Fue un embajador para nuestro país, con su ejemplo alzando el nombre, pero también nuestra cultura y arquitectura. Su casa de Punta Cana, completamente forrada en coralina, la construyó evocando nuestra Ciudad Colonial. Fue inspirada también en las plantaciones del sur de los Estados Unidos y del Caribe. Su gusto y su interés por los interiores, la arquitectura, y los jardines, se veía reflejada en sus bellísimos vestidos. En realidad, durante gran parte de su vida, existía entre dos mundos, dominicano y neoyorquino, pero también entre dos ramas del diseño. Sus vestidos y accesorios, mobiliario y textiles, estaban en diálogo constante. El impacto que creaba en la pasarela con sus conocidos vuelos, lo creaba también con las líneas de un altísimo librero neoclásico coronado con orquídeas y jarrones chinos contra una pared de coralina.
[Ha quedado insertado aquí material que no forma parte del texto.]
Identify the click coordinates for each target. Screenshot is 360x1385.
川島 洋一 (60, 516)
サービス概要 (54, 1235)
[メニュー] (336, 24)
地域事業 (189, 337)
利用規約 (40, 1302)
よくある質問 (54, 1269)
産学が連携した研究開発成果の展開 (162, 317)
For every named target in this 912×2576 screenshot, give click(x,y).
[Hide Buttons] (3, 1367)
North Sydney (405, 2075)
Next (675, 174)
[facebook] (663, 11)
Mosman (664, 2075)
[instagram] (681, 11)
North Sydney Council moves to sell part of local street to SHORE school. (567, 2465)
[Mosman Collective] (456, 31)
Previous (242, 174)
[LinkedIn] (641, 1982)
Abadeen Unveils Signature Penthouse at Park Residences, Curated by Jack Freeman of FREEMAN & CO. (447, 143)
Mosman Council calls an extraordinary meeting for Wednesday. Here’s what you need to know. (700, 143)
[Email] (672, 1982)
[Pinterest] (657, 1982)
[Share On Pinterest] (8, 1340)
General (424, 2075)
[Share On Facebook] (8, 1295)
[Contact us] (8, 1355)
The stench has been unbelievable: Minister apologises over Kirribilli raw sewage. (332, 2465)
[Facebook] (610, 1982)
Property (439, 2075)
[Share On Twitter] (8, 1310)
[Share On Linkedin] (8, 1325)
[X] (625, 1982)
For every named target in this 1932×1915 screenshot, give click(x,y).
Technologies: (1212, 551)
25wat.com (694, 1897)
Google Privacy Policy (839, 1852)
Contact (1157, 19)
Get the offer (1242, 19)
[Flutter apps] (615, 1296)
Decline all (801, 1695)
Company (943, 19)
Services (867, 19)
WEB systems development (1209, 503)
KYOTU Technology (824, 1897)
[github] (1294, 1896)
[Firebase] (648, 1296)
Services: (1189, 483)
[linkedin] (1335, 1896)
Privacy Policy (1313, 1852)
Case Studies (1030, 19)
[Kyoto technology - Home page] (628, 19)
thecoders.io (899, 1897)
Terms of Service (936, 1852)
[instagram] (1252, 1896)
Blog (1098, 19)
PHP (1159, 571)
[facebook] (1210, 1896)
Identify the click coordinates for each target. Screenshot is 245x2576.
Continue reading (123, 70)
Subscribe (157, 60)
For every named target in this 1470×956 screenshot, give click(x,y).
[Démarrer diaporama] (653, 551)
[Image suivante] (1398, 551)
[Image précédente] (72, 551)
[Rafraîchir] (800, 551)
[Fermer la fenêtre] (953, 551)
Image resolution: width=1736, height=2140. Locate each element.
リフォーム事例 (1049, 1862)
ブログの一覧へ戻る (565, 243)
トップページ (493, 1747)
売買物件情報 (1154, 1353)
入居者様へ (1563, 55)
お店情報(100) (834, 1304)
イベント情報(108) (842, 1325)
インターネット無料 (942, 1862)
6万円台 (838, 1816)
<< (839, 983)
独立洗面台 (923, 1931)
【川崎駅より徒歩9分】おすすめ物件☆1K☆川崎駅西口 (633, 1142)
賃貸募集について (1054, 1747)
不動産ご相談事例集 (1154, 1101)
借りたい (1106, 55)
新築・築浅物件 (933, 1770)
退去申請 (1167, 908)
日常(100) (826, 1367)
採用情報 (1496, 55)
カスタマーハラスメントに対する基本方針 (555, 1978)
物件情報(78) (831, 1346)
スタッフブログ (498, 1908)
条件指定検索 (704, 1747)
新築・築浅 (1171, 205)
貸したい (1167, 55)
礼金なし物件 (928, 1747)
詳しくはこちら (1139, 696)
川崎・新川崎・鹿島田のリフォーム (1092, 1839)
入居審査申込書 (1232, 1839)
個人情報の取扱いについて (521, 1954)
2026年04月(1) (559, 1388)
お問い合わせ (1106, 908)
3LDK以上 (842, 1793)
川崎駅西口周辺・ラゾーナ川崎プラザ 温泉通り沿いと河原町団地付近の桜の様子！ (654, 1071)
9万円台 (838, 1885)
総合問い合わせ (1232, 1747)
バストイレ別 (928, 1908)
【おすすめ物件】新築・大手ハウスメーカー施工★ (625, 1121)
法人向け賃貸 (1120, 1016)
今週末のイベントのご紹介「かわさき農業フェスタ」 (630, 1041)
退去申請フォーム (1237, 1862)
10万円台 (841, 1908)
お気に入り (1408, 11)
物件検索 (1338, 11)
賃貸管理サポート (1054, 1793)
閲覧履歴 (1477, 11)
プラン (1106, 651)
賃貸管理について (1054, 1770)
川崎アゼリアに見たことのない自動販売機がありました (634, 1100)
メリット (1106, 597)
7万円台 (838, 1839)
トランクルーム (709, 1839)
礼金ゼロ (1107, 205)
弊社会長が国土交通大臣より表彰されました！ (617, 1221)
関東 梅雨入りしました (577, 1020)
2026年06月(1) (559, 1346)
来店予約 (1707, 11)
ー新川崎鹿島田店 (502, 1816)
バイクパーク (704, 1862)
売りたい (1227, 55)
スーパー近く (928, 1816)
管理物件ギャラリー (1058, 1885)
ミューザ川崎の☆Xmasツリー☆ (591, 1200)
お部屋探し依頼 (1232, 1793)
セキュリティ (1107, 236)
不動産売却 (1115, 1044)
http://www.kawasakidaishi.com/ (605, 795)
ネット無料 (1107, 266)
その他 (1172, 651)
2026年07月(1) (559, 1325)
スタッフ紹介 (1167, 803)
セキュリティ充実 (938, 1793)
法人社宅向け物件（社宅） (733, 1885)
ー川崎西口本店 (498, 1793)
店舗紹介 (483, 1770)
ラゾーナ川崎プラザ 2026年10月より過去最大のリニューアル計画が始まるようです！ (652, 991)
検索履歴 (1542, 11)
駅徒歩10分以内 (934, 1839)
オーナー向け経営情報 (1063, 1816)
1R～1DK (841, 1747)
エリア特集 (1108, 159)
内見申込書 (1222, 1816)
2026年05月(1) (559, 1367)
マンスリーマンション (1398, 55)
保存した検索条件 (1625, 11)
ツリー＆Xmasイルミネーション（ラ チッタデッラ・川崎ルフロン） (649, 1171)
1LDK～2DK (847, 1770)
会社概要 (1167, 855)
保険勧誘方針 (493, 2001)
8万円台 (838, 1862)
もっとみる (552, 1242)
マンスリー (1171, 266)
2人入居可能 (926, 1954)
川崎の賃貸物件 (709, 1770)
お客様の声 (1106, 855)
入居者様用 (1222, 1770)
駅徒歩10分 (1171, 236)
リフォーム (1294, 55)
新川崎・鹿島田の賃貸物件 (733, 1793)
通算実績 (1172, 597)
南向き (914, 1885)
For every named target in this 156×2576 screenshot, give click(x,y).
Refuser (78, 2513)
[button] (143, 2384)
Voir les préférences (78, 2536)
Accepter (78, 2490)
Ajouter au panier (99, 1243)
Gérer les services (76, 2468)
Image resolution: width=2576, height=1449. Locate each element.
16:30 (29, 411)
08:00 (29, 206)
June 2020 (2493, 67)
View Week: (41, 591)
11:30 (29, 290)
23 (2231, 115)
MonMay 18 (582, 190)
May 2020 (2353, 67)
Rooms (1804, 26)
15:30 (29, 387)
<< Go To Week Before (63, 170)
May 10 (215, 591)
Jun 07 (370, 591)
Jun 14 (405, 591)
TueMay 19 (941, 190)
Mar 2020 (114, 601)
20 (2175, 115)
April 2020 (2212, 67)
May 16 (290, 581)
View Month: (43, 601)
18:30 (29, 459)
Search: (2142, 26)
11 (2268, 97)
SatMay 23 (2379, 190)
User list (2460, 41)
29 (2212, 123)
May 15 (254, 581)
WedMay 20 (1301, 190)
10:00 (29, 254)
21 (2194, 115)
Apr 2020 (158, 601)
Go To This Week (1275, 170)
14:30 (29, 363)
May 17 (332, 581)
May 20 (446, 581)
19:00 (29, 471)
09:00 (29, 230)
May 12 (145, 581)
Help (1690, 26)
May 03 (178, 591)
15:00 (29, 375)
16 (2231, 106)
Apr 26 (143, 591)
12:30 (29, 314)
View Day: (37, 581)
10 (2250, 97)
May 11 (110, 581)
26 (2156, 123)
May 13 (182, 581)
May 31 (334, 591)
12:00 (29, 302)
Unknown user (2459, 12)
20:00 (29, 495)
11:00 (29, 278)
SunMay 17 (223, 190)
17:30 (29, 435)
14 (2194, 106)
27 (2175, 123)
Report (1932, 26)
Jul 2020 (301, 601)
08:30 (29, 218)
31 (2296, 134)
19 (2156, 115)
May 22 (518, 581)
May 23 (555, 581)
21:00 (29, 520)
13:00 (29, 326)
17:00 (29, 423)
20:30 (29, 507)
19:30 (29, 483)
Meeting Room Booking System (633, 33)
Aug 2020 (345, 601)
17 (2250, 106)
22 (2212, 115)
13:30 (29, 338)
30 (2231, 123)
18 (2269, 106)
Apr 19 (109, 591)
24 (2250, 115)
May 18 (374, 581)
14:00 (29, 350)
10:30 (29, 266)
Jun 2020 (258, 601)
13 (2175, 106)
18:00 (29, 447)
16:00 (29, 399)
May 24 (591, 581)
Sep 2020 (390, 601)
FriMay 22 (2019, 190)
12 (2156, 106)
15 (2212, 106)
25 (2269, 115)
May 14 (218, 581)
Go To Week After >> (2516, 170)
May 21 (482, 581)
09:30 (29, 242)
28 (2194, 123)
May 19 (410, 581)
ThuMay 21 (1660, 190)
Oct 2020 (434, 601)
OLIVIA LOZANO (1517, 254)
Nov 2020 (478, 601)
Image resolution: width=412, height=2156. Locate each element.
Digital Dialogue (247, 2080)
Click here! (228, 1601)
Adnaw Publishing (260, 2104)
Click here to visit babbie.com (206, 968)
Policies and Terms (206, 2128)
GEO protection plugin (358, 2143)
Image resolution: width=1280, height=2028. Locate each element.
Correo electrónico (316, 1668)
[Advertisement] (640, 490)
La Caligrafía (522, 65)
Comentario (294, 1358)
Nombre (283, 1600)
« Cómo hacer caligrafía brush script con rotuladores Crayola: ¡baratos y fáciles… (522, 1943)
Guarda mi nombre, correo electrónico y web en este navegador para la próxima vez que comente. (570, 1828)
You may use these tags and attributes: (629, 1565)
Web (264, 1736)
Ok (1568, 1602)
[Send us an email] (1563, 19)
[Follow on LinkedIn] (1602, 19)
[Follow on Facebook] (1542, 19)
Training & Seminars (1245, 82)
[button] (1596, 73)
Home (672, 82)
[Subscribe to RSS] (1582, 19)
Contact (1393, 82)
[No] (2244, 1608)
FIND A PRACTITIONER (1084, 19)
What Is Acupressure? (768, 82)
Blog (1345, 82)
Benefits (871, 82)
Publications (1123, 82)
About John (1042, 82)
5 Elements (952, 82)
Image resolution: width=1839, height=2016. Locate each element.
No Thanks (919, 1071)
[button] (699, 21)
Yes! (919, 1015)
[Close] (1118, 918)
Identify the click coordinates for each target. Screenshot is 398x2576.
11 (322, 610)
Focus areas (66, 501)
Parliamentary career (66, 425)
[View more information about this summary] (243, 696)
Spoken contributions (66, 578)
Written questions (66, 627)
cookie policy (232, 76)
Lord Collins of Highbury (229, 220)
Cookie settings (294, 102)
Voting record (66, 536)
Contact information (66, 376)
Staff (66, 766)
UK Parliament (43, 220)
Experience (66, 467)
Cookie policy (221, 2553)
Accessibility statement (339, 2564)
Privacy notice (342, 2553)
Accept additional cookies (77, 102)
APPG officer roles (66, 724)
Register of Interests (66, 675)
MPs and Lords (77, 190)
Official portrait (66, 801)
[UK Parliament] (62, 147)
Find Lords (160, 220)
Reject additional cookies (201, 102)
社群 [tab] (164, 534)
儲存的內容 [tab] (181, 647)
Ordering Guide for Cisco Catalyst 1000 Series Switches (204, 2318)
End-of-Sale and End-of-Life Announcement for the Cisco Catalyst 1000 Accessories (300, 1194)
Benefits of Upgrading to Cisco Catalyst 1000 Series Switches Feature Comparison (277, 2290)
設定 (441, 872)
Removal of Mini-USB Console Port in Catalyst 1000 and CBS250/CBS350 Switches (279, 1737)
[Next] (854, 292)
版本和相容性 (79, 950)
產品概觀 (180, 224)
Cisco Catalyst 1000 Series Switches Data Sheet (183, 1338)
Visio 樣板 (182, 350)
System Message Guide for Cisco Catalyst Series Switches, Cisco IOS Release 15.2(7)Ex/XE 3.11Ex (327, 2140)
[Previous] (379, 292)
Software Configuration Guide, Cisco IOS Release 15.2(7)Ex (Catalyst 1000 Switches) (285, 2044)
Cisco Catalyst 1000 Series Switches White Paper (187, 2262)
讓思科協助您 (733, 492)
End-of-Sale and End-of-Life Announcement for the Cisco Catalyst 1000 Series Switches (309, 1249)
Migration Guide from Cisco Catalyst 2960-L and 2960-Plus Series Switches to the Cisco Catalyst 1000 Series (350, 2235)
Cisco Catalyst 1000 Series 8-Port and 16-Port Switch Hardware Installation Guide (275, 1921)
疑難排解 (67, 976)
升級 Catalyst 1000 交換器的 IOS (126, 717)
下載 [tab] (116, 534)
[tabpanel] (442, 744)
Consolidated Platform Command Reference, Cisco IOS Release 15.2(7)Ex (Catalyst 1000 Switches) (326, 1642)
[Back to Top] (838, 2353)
Oscar es como un jardín bien diseñado: simetría y clasicismo, combinado con su naturalidad y su corazón espontáneo. Sembraba no sólo sus jardines, sino sembraba en todo, en la niñez, en la educación, en su país, en sus amigos. Nunca se olvidó de ellos, ni ellos de él. Solía decirle que era un titán de la vida, hasta el último momento queriéndole sacar el jugo, y siempre agradecido de lo que ésta le había brindado.  Sabía que tenía mucho por qué vivir, mucho que dar, y así nos lo demostró.